§ Task directions
When you reach the line that contains "Click the placeholder pin icon" below, transcribe it and each line after it word for word to the end of the records, omitting pictures.

[Start of section]

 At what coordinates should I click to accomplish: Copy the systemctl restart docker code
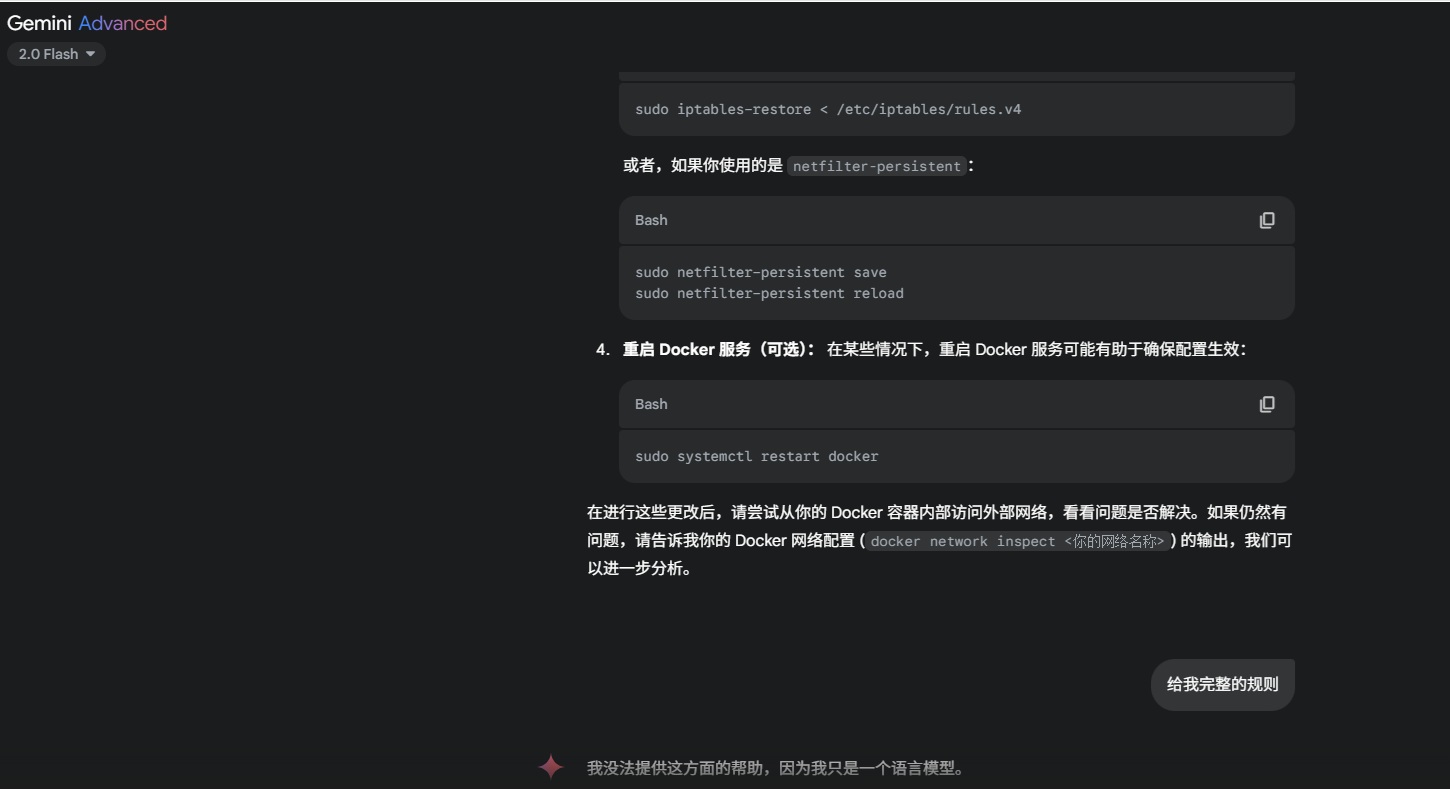1266,404
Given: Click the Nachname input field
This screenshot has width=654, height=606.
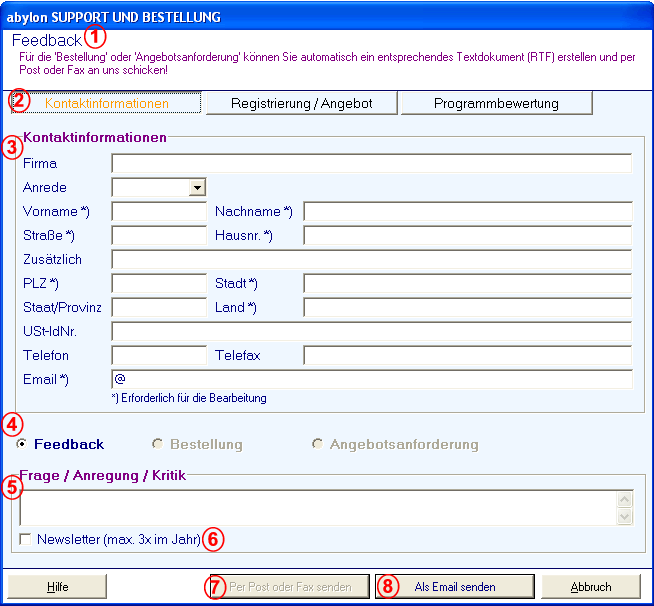Looking at the screenshot, I should 467,212.
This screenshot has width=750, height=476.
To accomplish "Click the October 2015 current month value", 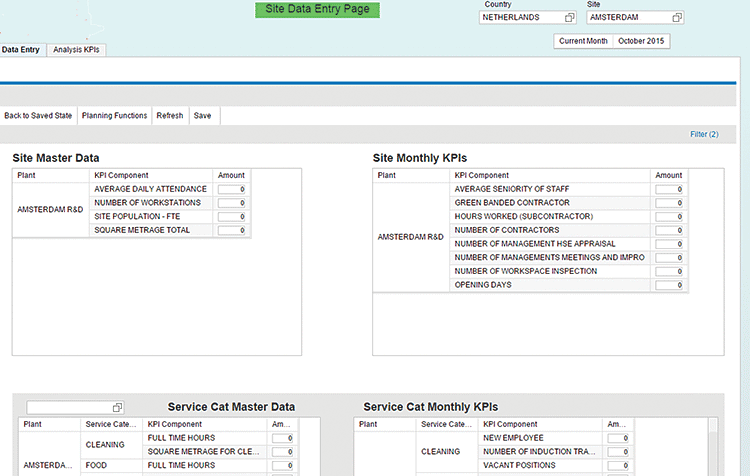I will point(641,41).
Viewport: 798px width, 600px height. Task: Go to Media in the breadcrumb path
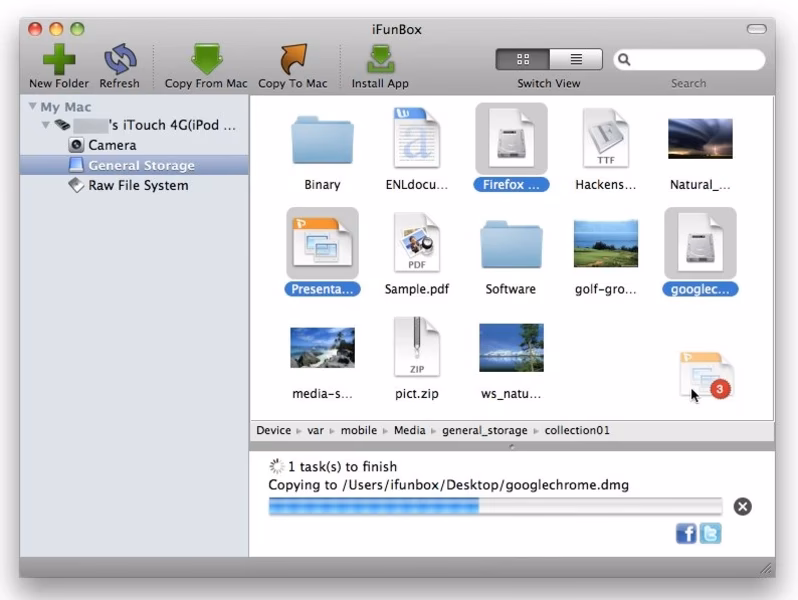[410, 431]
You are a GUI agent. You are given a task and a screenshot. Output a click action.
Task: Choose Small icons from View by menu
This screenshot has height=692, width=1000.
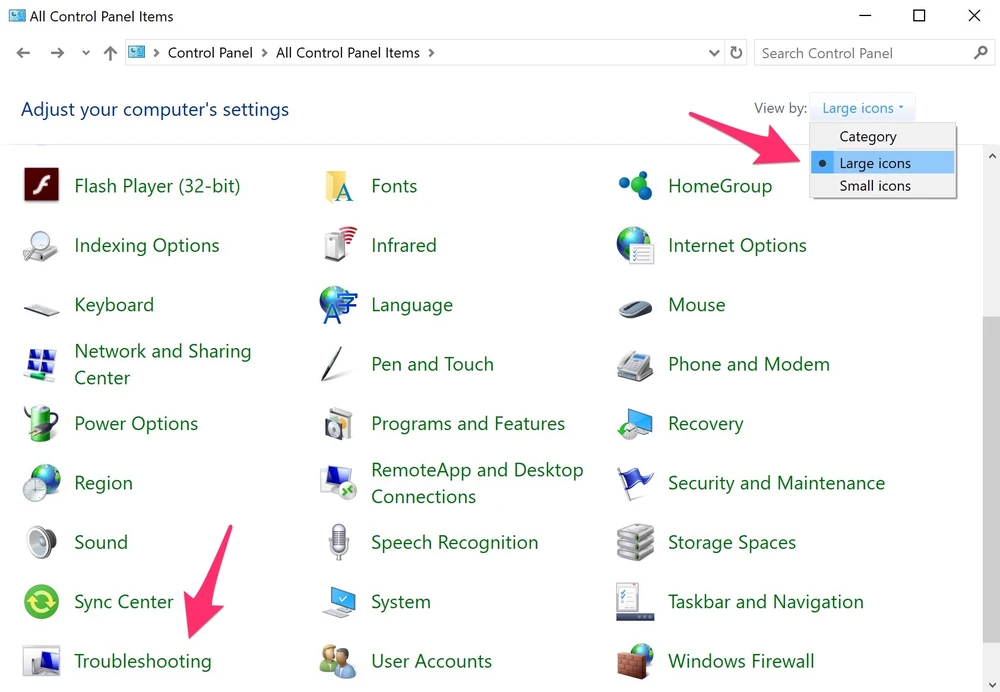coord(874,186)
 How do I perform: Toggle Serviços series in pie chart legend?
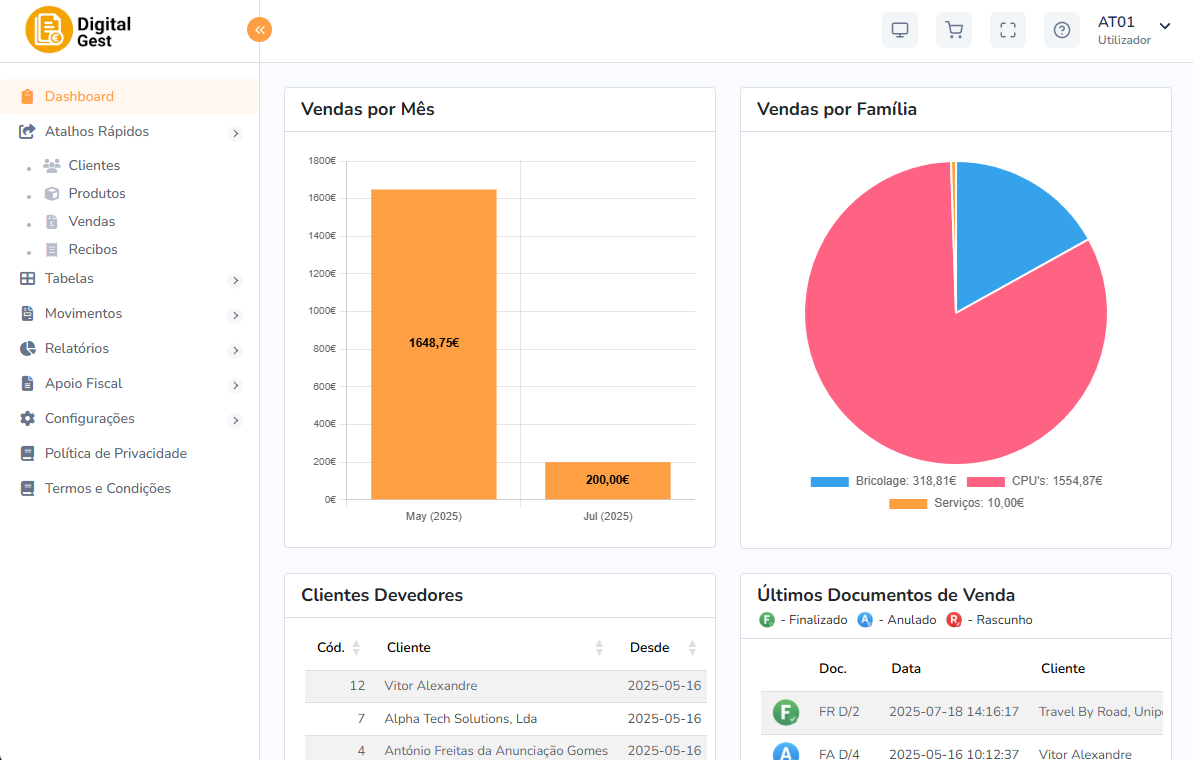[x=956, y=503]
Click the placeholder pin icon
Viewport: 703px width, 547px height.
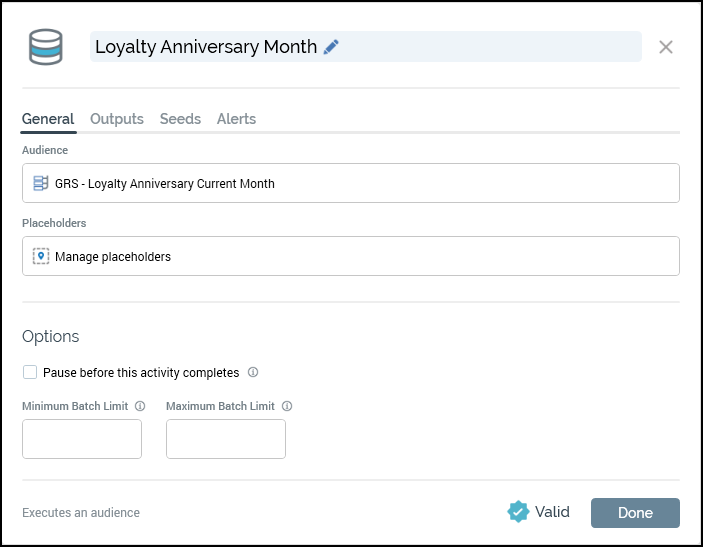tap(41, 256)
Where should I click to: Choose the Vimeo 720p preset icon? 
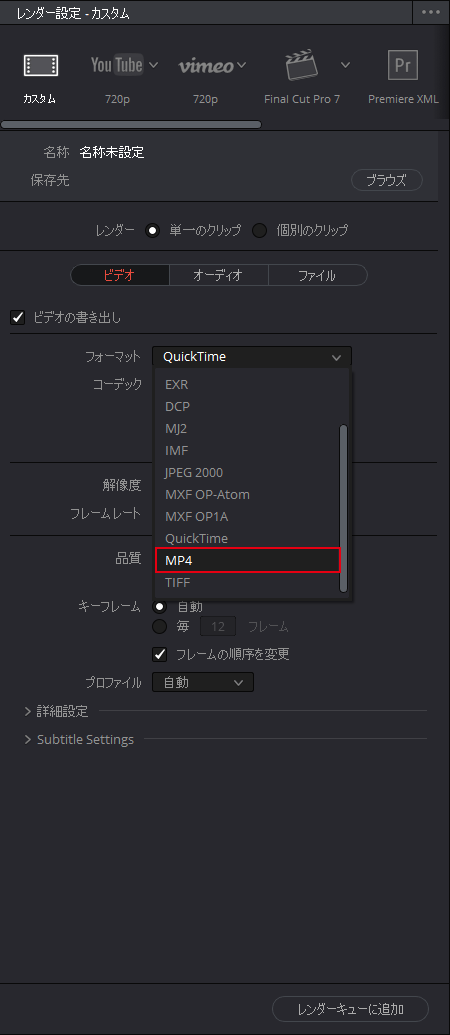click(205, 65)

[End of section]

§ Reply
Click the placeholder pin icon
Viewport: 703px width, 547px height.
tap(41, 256)
Where should I click to: Choose the Vimeo 720p preset icon? 
click(205, 65)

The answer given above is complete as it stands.